A nurse is checking a school-age child for pediculosis capitis. Which of the following findings is a definitive indication of this condition?
- A. Firmly attached white particles on the hair
- B. Itching and scratching of the head
- C. Thick, yellow-crusted lesions on a red base
- D. Patchy areas of hair loss
Correct Answer: A
Rationale: Firmly attached white particles on the hair: Firmly attached white particles on the hair are characteristic of nits, which are the eggs of lice. While this finding supports the diagnosis of pediculosis capitis, it is not a definitive indication on its own. Itching and scratching of the head: Itching and scratching of the head are common symptoms of pediculosis capitis.

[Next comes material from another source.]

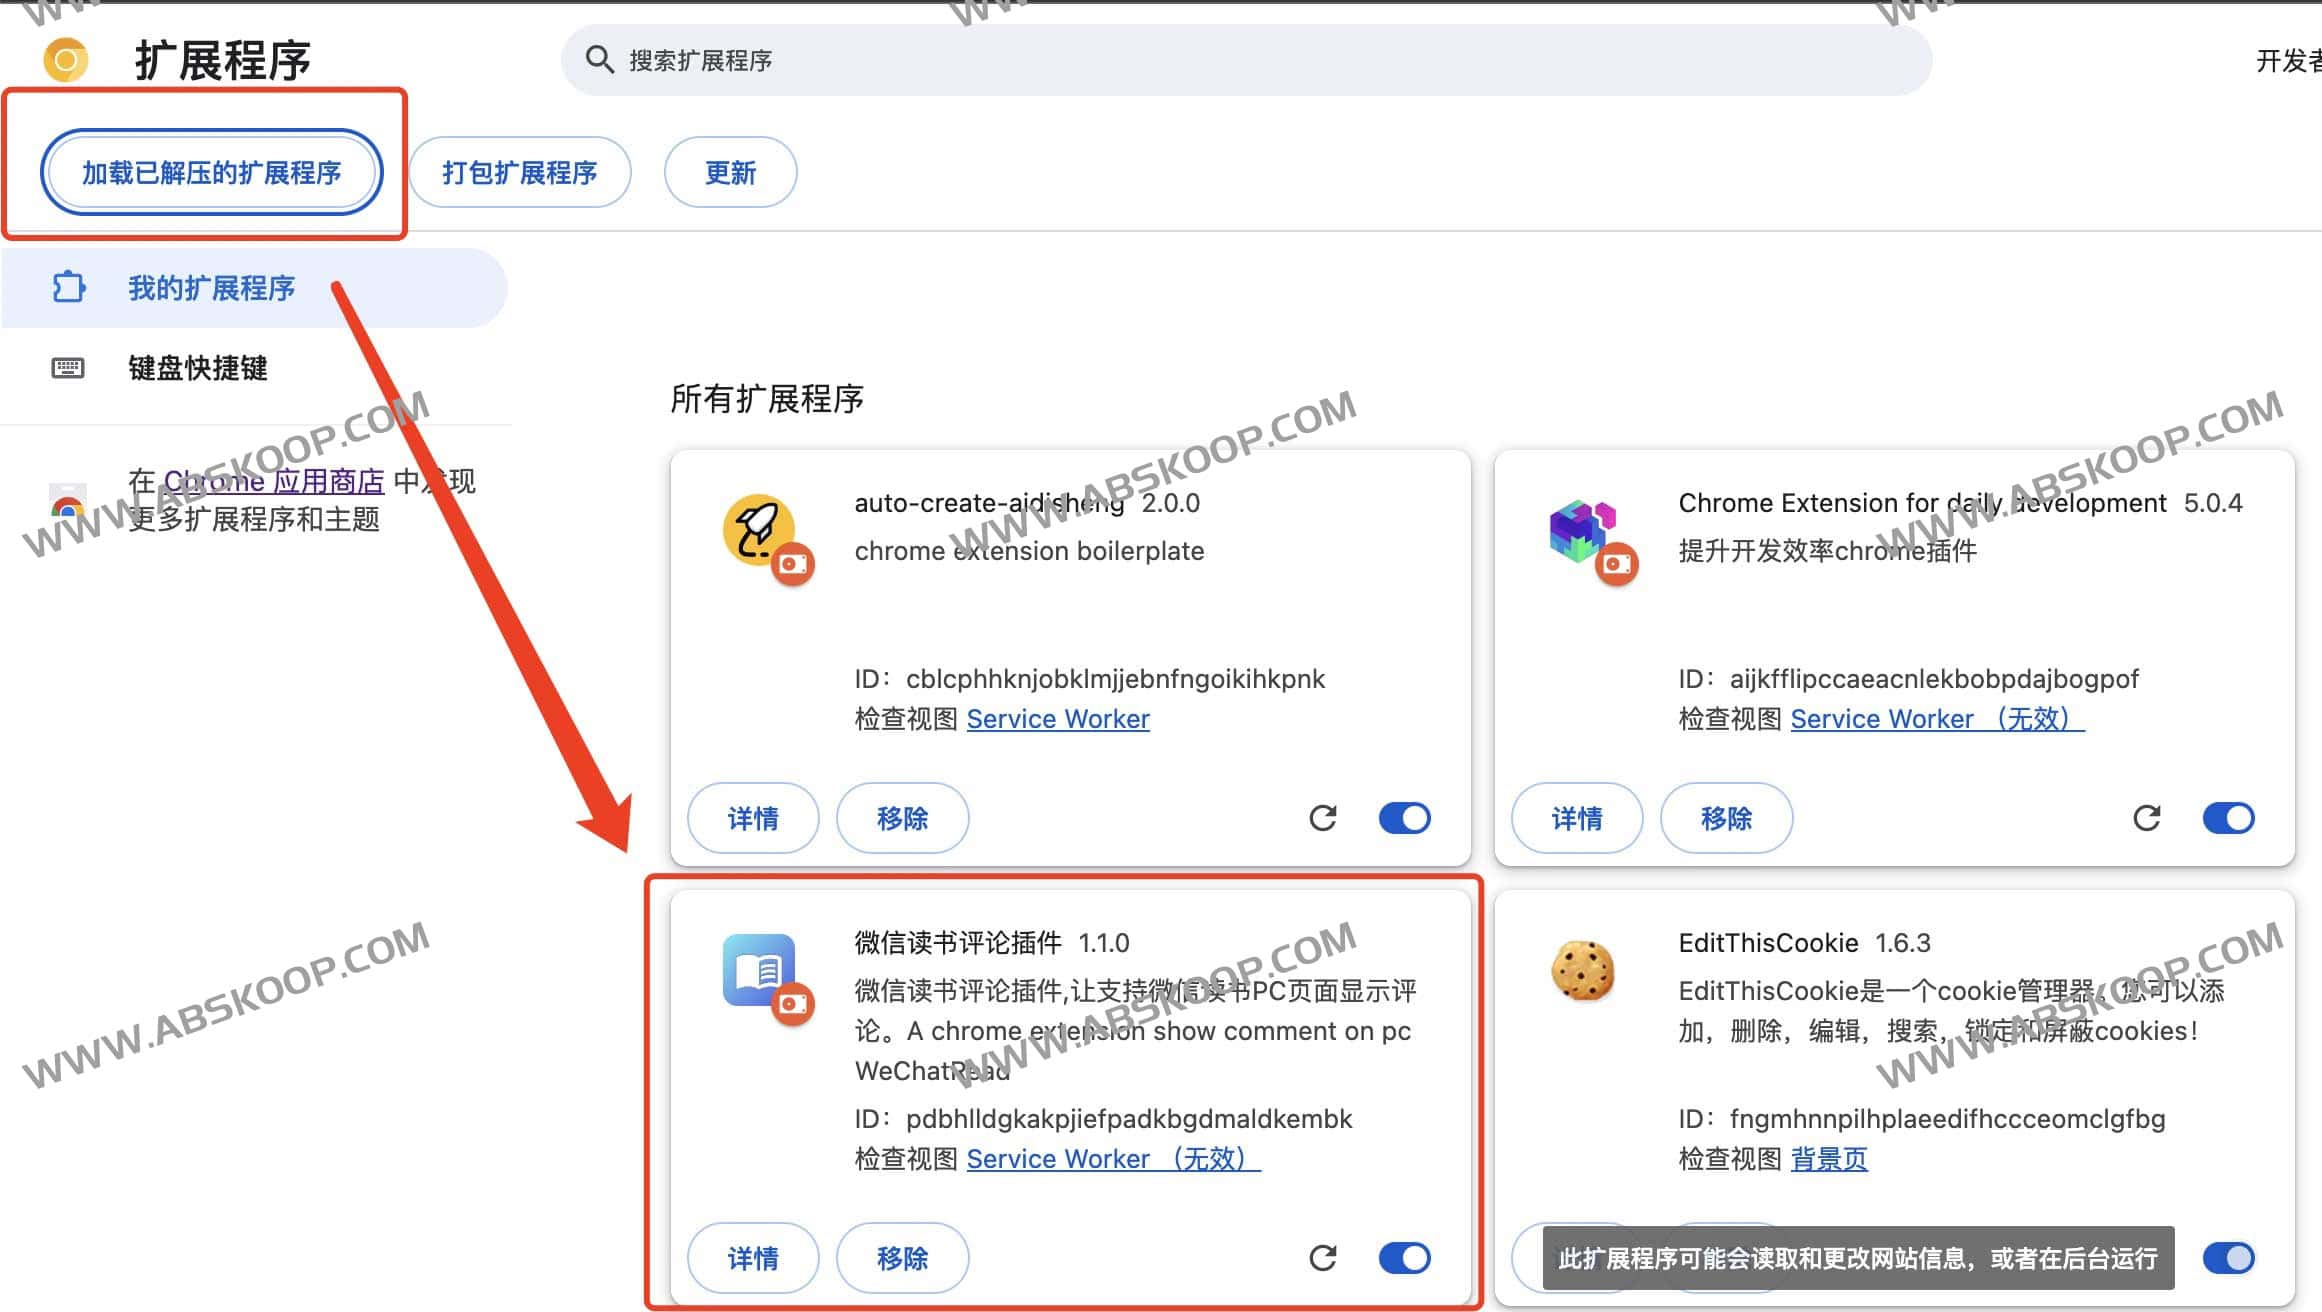Click the search magnifier icon

600,60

However, they are also common symptoms of various other scalp conditions, so they are not definitive indications. Thick, yellow-crusted lesions on a red base: This description is more characteristic of impetigo, a bacterial skin infection, rather than pediculosis capitis. Impetigo typically presents with yellow-crusted lesions on a red base, but it does not involve lice infestation. Patchy areas of hair loss: Patchy areas of hair loss are not typically associated with pediculosis capitis. This finding is more suggestive of conditions like alopecia areata or fungal infections.